The versioning should work well for RVV translations because my
expectation is that most RVV loops will consist of a call to vsetvli
(with a static vtype), followed by some actual vector operations. Such
a block then requires only one translation.
This is however true only if translations are versioned just per vtype,
without vl. If I understood correctly, the patches version them per vl
too but it isn't clear to me conceptually if this is really necessary.

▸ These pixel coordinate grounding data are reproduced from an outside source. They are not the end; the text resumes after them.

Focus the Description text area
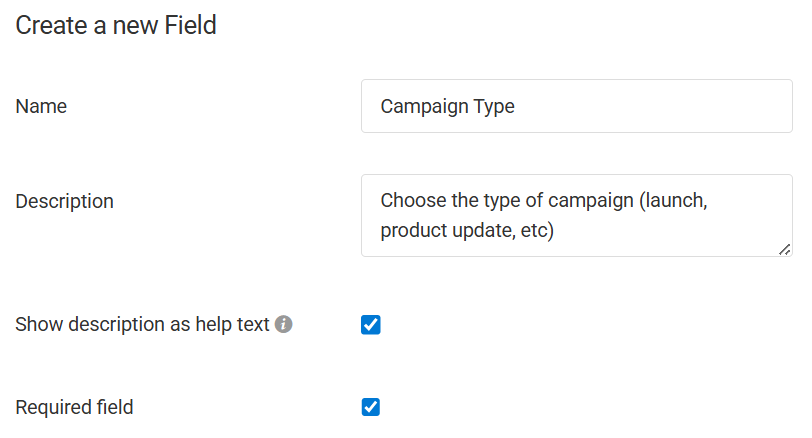812x438 pixels. [577, 215]
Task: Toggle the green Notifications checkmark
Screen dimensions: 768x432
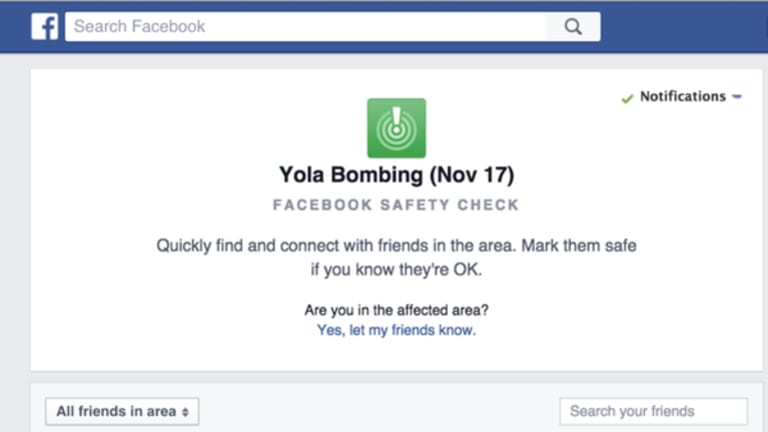Action: click(x=627, y=98)
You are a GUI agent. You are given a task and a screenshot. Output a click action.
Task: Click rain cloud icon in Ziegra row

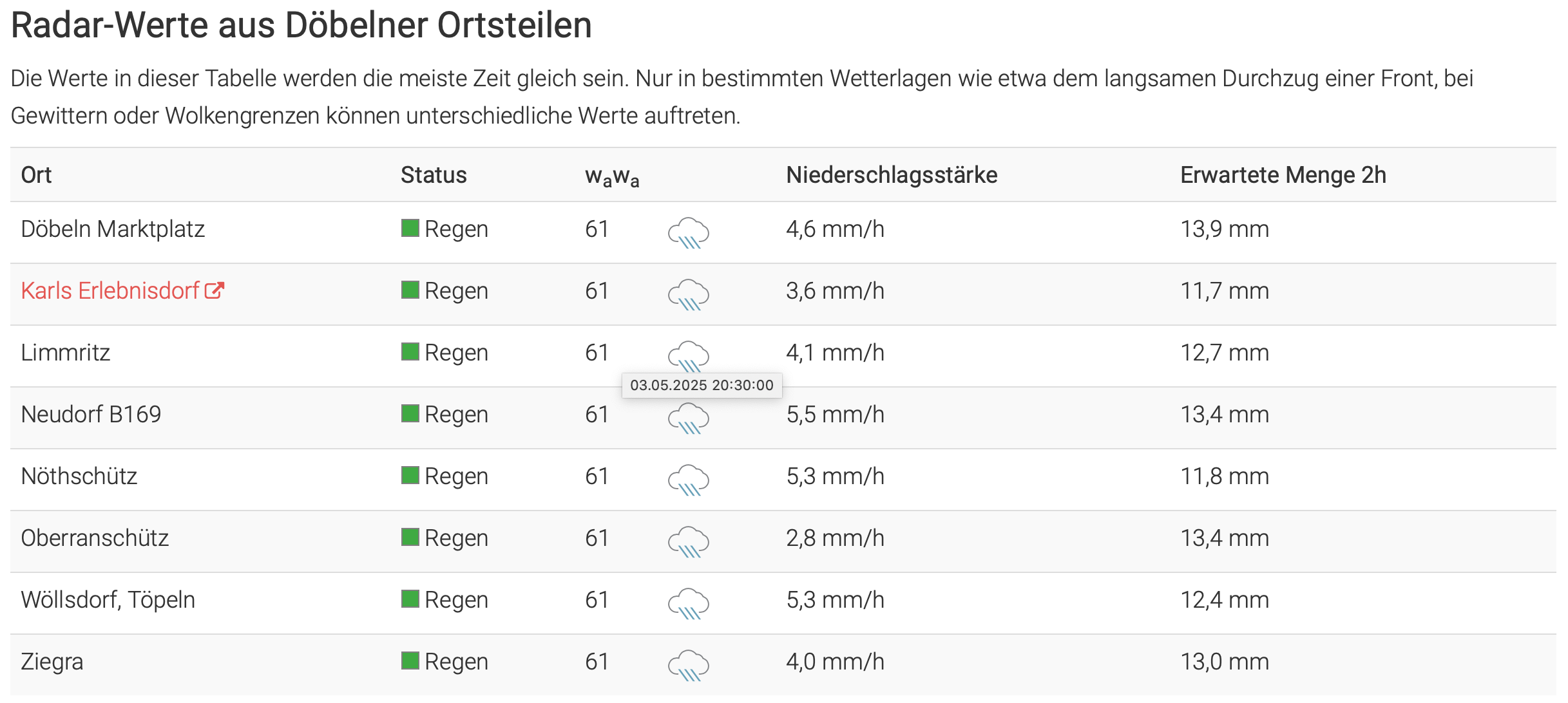point(688,666)
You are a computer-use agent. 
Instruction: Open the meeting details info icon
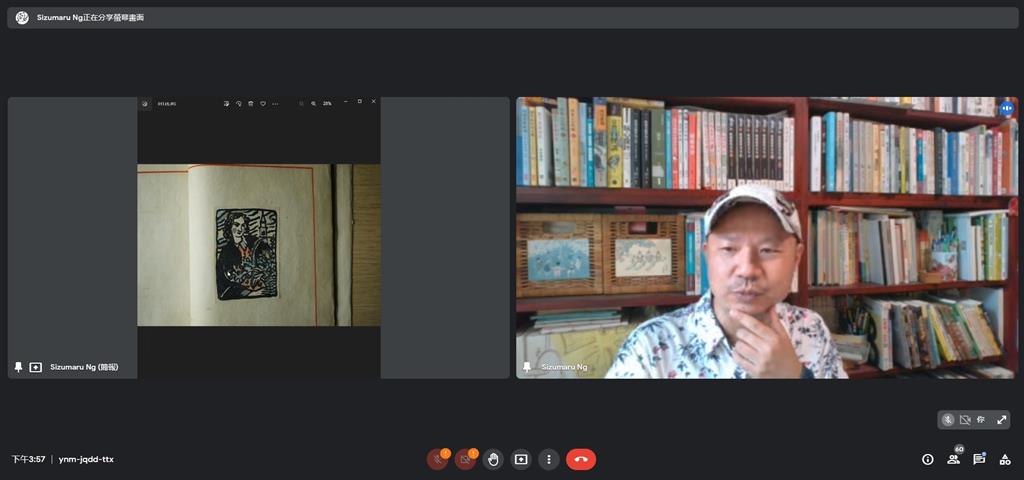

For instance, I think VAdd8 could look as follows:
VAdd8(<len>, <in1>, <in2>, <flags?>) where <len> is something as
IRExpr_Get(OFFB_VL, Ity_I64).
Another problem which I noticed is that blocks containing no RVV
instructions are also versioned. Consider the following:
while (true) {
// (1) some RVV code which can set vtype to different values
// (2) a large chunk of non-RVV code
}
The code in (2) will currently have multiple same translations for each
residue left in vtype by (1).
In general, I think the concept of allowing translations per some CPU
state could be useful in other cases and for other architectures too.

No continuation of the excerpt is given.